- **What this task involves**: Copy out word for word the stretch of rows from the line containing "1382x706 pixels. How" through the line containing "Looking at the screenshot, I should [x=296, y=559].", both included.

___ Records shown

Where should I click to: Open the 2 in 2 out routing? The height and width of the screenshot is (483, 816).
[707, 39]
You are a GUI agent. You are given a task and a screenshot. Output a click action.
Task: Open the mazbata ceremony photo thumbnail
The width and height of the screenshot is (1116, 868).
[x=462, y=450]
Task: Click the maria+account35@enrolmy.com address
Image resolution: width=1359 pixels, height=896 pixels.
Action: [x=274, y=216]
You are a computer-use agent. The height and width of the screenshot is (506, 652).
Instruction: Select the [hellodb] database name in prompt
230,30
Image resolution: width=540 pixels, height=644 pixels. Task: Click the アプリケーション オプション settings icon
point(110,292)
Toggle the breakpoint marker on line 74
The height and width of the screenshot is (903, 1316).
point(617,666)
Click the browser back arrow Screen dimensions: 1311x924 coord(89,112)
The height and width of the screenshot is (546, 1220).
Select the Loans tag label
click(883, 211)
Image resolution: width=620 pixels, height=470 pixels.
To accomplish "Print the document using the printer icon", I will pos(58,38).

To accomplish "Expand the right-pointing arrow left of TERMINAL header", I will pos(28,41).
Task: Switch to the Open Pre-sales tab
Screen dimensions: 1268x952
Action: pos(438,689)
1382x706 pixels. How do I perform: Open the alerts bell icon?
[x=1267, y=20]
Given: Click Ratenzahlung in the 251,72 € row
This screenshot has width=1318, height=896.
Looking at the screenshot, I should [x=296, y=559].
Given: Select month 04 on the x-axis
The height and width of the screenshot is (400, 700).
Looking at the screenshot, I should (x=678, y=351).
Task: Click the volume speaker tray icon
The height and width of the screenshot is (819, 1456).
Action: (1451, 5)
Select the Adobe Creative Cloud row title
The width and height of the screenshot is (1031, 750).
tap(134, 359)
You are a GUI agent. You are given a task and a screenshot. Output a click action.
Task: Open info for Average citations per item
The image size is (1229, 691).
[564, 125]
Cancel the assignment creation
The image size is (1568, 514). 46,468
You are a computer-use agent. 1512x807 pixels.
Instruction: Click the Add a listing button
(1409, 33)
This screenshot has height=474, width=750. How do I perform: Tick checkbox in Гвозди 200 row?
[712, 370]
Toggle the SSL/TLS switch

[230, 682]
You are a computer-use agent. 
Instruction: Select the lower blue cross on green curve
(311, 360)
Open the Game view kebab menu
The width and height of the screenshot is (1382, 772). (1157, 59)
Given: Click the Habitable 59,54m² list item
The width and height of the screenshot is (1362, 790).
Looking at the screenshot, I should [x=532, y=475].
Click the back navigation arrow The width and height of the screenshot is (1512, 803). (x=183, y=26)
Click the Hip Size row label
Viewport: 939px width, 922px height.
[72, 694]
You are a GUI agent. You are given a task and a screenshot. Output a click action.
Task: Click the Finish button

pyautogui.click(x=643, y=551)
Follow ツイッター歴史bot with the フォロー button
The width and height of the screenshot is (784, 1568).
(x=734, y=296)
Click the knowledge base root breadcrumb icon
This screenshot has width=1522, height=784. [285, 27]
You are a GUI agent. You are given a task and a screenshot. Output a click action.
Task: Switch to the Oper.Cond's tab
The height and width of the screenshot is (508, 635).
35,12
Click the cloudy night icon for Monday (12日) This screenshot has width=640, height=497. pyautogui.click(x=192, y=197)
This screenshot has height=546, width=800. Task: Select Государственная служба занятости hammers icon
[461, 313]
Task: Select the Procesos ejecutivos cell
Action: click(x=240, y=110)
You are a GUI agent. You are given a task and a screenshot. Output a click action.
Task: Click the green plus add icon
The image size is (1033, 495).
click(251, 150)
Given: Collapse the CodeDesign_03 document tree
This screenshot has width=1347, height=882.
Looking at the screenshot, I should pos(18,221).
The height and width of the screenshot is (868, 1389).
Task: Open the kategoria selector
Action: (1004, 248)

______

- **Task output**:
1382x706 pixels. How do I perform: Open the alerts bell icon?
[x=1267, y=20]
Given: Click Ratenzahlung in the 251,72 € row
This screenshot has width=1318, height=896.
Looking at the screenshot, I should [x=296, y=559].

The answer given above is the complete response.